Once again I apologize for making a post that is all about me and my problems (cringe) but as I said I've been away long enough that my monthly subscribers and other supporters were owed an honest explanation for my absence.
Thanks for reading, and don't forget to check out that twitter link.  Mrs. Smith would be happy to see you.
God bless,
Polly
314
reviews
Johanne
12 Apr 2022
Dearest Polly,
Thank you for sharing. I’m sure I’m not alone in saying that I feel (felt) much the same as yourself.
I too am having to “MacGyver” my own health care needs, and some of those of my family. I too have lost almost all trust and faith in the healthcare system. My interest and studying of medicines and medical aid/s is actually coming in quite handy now, unfortunately(?).
You are spot-on about us being forged in the fire at this time and juncture.
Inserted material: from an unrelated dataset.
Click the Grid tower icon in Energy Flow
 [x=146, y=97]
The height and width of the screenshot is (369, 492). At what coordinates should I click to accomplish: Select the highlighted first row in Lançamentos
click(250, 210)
Take your time and persevere in the peace only God can provide. Stay in prayer, dear Polly, and I also will pray for you.
Much love to you, my sister in Christ.
Sincerely,
Johanne
Helen
11 Apr 2022
Bless you, Polly. So much you've said resonates. The burn out, the health issues, and the loss. I suffered personal grief in August and it's been up hill since to keep going. But we all are collectively here for each other, sending you love and thoughts. We will all get through this. We are stronger than we know, we've got this far.
patricia bowman
11 Apr 2022
I am in the same situation...grieving for my family who tells me ALL YOUR FAMILY IS VAXXED. Meaning something is not right with me. My heart is crushed and at 70 I believe that GOD is doing something that has nothing to do with little old me. Be Blessed Polly. Get as close to JESUS as you can....time is no more. Its HIS time now.
Anna
11 Apr 2022
God Bless U and please stay strong!!!! I have been following you for years and I want to thank you for all u do!!! This is indeed a spiritual battle and you are in my prayers. So glad I found you here.
Tauni DeLeon
11 Apr 2022
Sending you so many prayers for all
You are going through you are not alone we are with you and God will bring you through this. Please let us know if we can send you anything to help. We declare God’s promises for protection, comfort and peace in the face of the enemy’s attacks and the enemy has to flee. Praying now and will
Continue praying for your heart and your body to be fully healed.
In Jesus name we pray 🙏
Aaryn
11 Apr 2022
Polly, sending heartfelt prayers for you in this difficult time. You have done so much for us in the way of research and presenting amazing truths. We are very grateful. Please do take the time you need to do what is needed for your own physical, spiritual, and mental health. We are holding you in sacred prayer.
Stella-Santa Tremblay
11 Apr 2022
No explanation needed Polly. You have given us so much information. You must put yourself first and take care of yourself. No one else can do it. I often take breaks because confronting pure evil takes a toll. Will try to send you Silversol35 and a nebulizer. Rest in calm and peacefulness without fear and doubt. Much love…
ted
11 Apr 2022
Dear Polly
Thank you for what you have achieved. For so many here in the UK, you are a ray of sanity ; in a darkening world we need a true and a clean spirit and your spirit is in my opinion both of these but above all ,it is the bravest of spirits .. Stay precious, be rested and be peacful.